- Category: Love and Relationship Readings
- Last Updated on October 18, 2012
- Written by Mark Blair
Don’t let anyone kid you; it takes work to maintain a relationship. We are surrounded by temptations. The radio, television, newspapers and the Internet seem to have more stories about break ups than successful relationships. It seems like stories of break ups are more entertaining than couples that stay together.
“This just in! Robert and Mary Jones are still married after 8 years and everything is going OK between them!”
Seriously, though, with all of the negative relationship news and information surrounding us, it can begin to feel like that is the normal state of things. Like we all should just expect it to happen. With that attitude, when we do hit a bump in the road with our love interest, the temptation is to jump to “This is the end!” instead of “How do we fix this?”
Now, I’m not a prude by any means and I know there are times when a relationship is definitely over. What I wanted to put out to you are some ways to consider ALL of your options instead of jumping to “We’re over!”

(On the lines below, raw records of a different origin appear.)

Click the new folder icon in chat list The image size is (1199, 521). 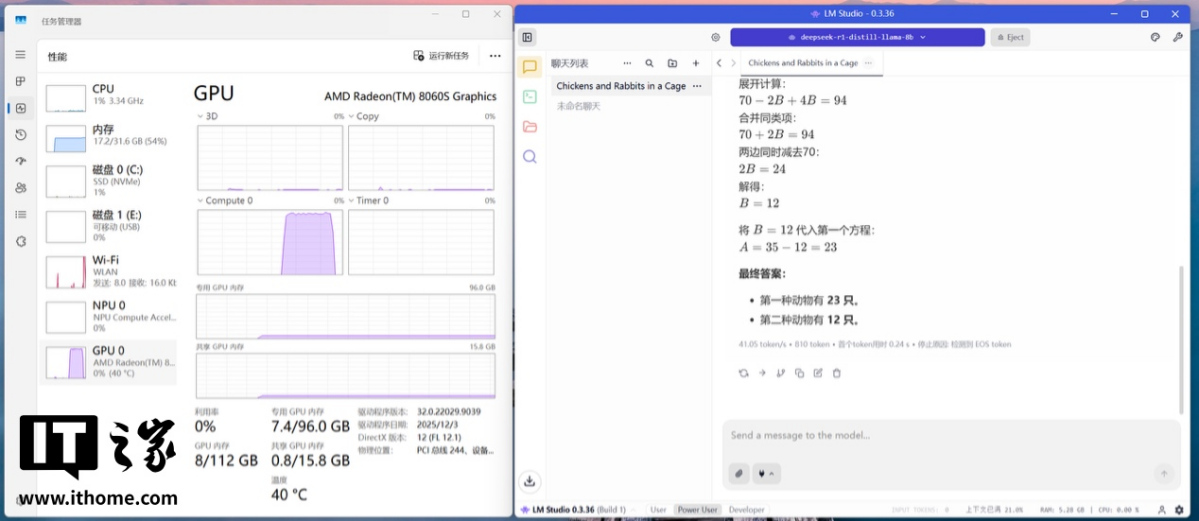click(x=672, y=63)
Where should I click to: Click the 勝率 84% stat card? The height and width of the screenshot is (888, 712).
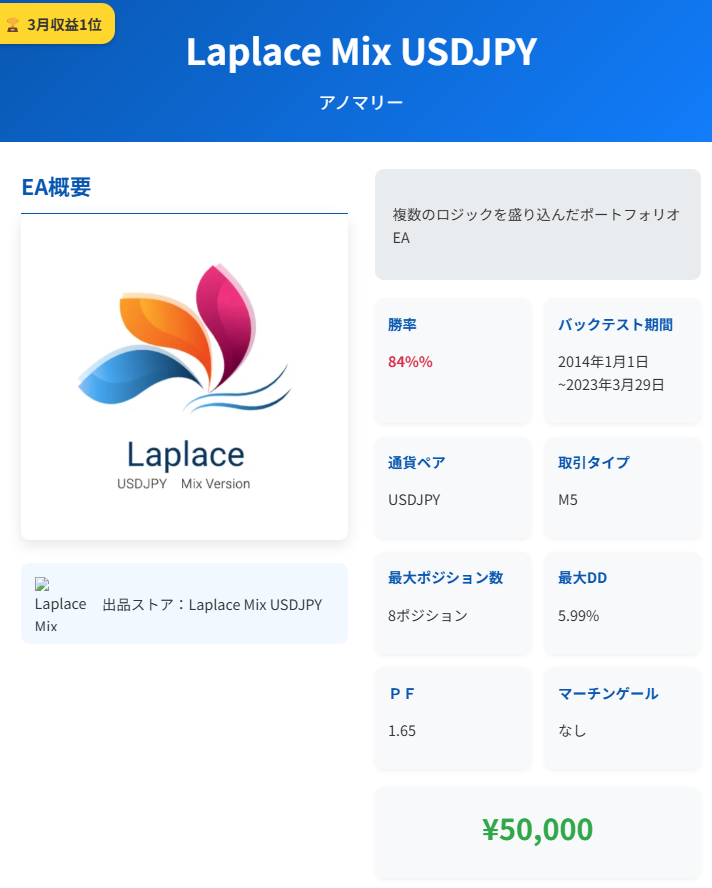(x=453, y=361)
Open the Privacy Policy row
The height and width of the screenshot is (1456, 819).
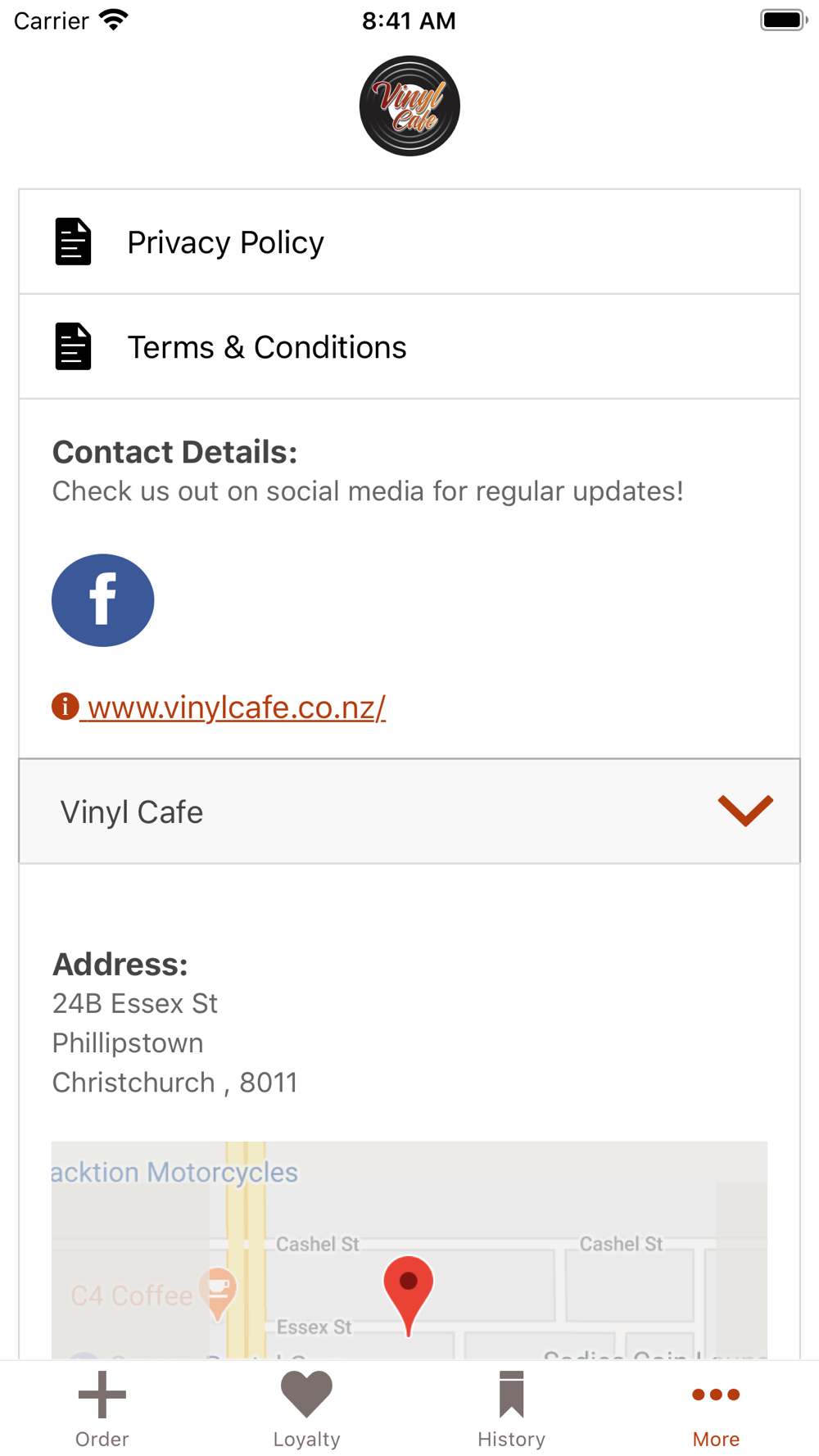click(x=410, y=242)
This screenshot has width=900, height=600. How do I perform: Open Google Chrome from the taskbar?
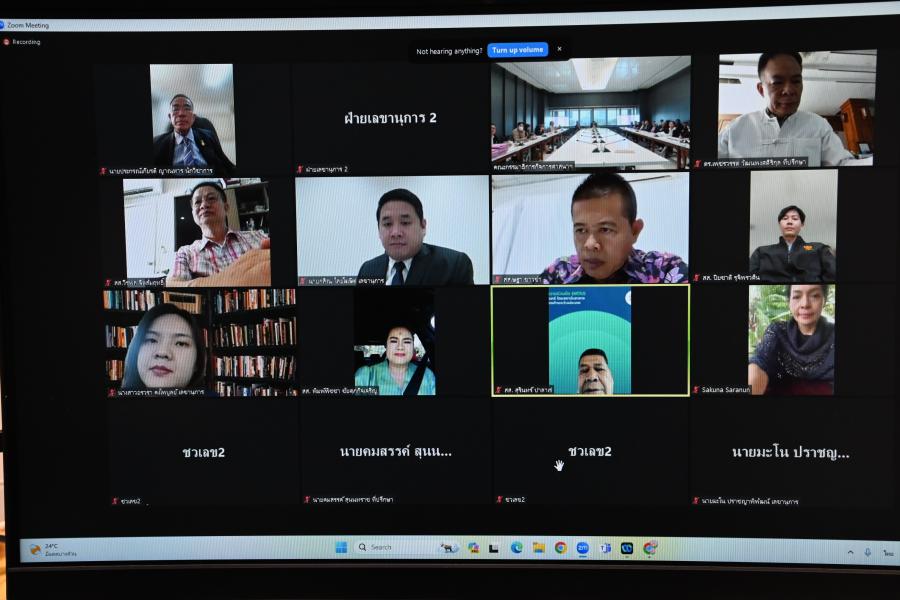pos(560,548)
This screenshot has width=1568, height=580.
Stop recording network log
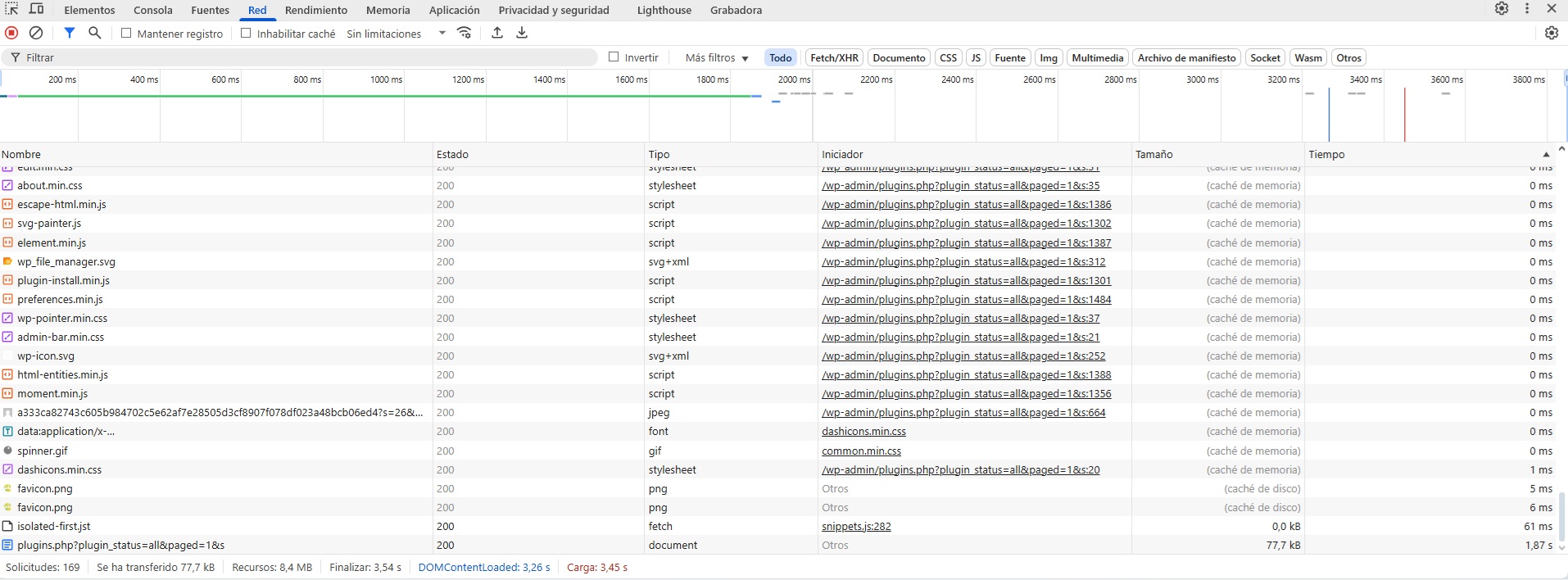11,33

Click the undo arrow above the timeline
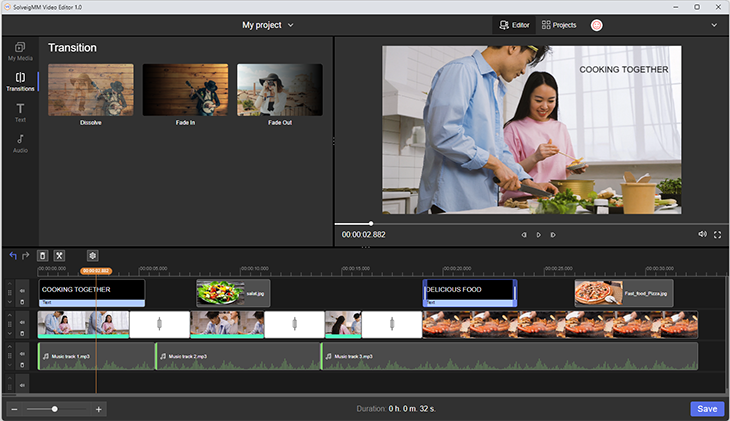coord(12,256)
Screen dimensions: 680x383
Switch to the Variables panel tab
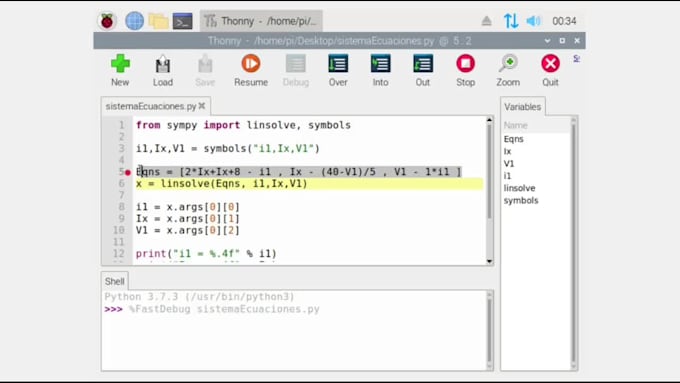tap(523, 107)
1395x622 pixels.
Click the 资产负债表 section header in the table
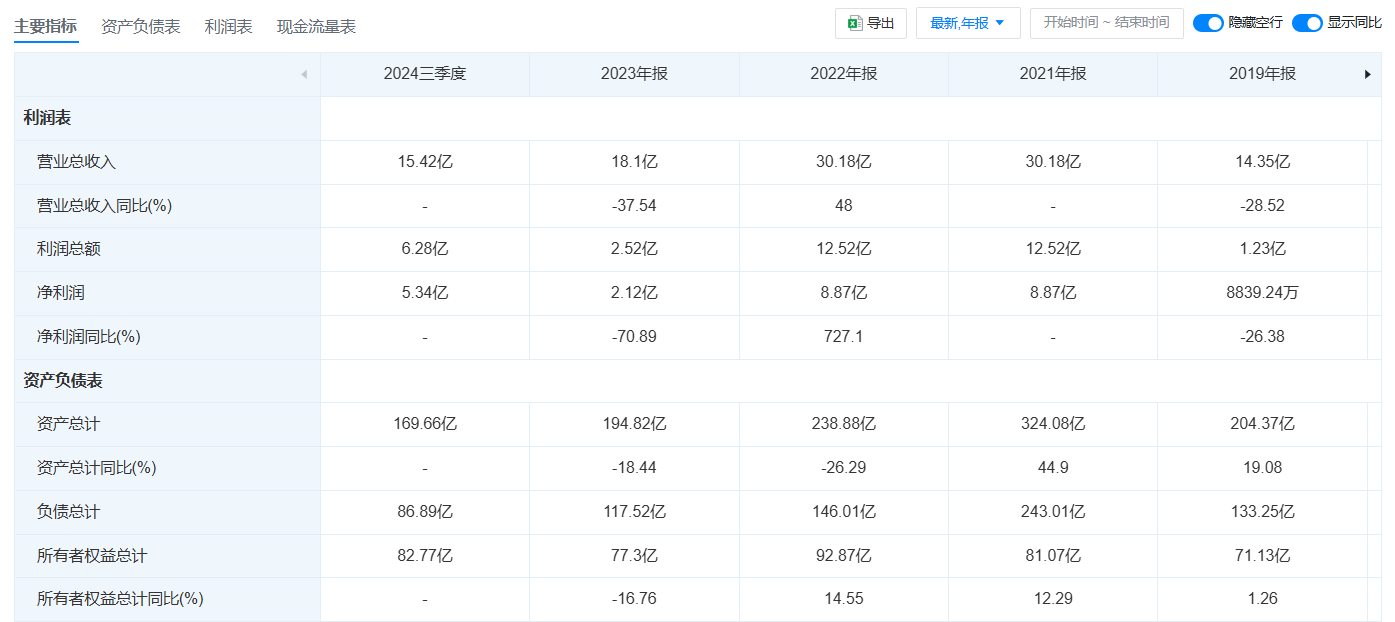[x=63, y=381]
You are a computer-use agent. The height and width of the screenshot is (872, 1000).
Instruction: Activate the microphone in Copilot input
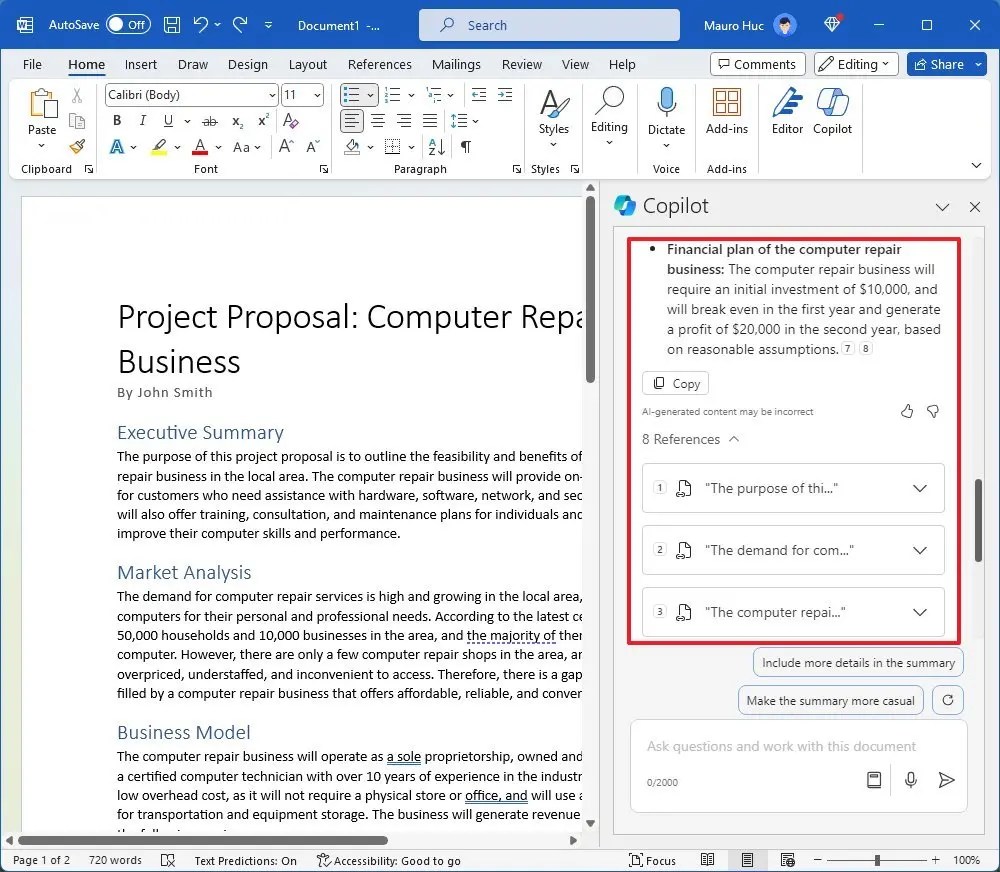[910, 779]
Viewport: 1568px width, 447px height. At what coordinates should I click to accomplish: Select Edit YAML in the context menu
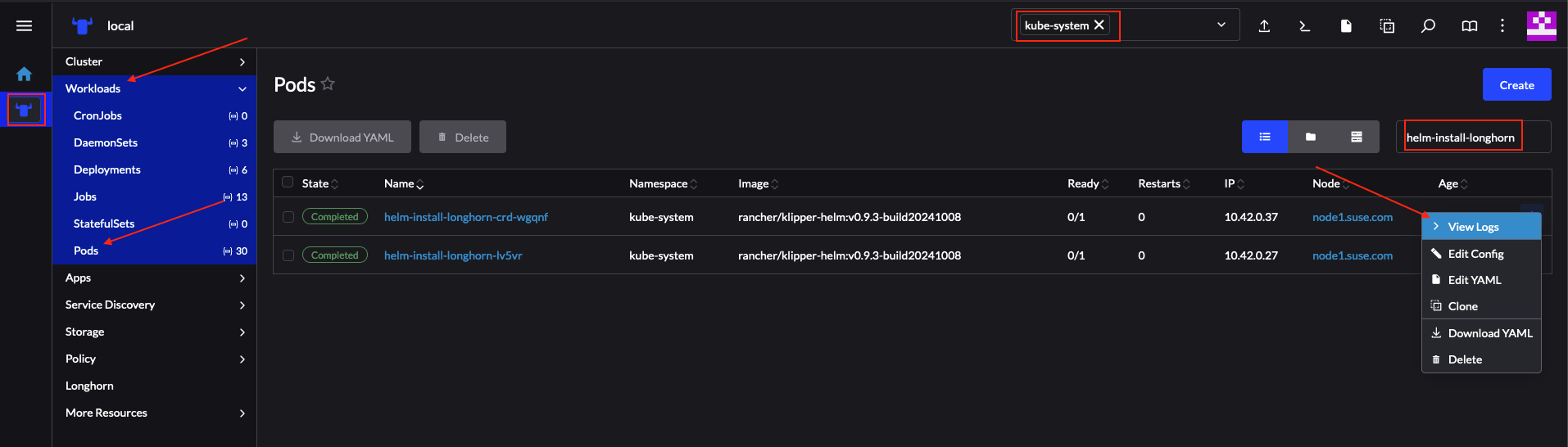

Consider a scenario where you feel like your love relationship is stagnant. You both are working hard, rarely go out, haven’t had a trip or vacation in a long time. Then someone at work or the gym begins talking with you, making compliments on how good you look and how great you are at “fill in the blank”. This continues for a few days/weeks and you begin to feel a little off balance. Happy, excited, sad and scared all at once.
This is the critical point when you could begin rationalizing this new relationship and how it could be better than what you currently have. You feel like you’re getting from this new relationship what you are missing in your current one. This is not the time to bail out of the old relationship. It’s time to take a close look at it to determine how you got to where you are now.
Are you both working so hard to be successful in the relationship that you’ve ignored some of the basic needs that you both have? You both have goals, individually and jointly. Maybe it’s to live in a specific location. Or to own a particular kind of house. Perhaps one or both of you are in school and trying to complete an advanced degree. The question to ask is are you both so busy that you’ve forgotten to attend to the little needs that both of you have.
The feelings of loneliness and neglect are symptoms of something getting in the way of the connection that you both have. And what’s getting in the way are probably the very efforts you both are putting into building a life together. The school, car, house, and even children are all distracters to the connection you have with your partner. So here is where the work comes in that I mentioned earlier!
It’s time to talk with your partner about where the balance is between achieving your goals with happiness and harmony in the moment. Can you pull back on the some of the activities, slow down movement toward the goals so that you have time for each other? The balancing act is in determining how to continue working toward the goals while having sufficient “us” time to survive the current struggle.
If achieving the goals is more important than the current connection, then there is a different problem to deal with: priorities. What is more important to each of you? Owning the big house but sacrificing the relationship seems out of balance. The result will be two unhappy people living in a big house.
Consider other activities that you and your partner can do away from each other that could help. Social groups, hobby groups, even other friends could provide a way to get some good energy back into your life. For some people, it can become easy to rely on each other for all of the good feelings we need. That’s a big burden to place on each other on top of everything else you are trying to do.
One last thought about working on your relationship instead of running away with a new “love”. Whatever issues you currently have, you will just be taking them with you into another relationship. Sometimes we have challenges so we can face them and overcome. We might think we can run away from them, but the truth is that they just follow right along behind us.
So the next time you find your thoughts drifting away from your current relationship and toward some other “imaginary” source of good feelings, stop and ask yourself what work you are avoiding. If love is still there, then there is the opportunity to work on it and be successful.
There is nothing boring about a couple who makes the changes necessary to continue a loving relationship. That is a story we should all enjoy!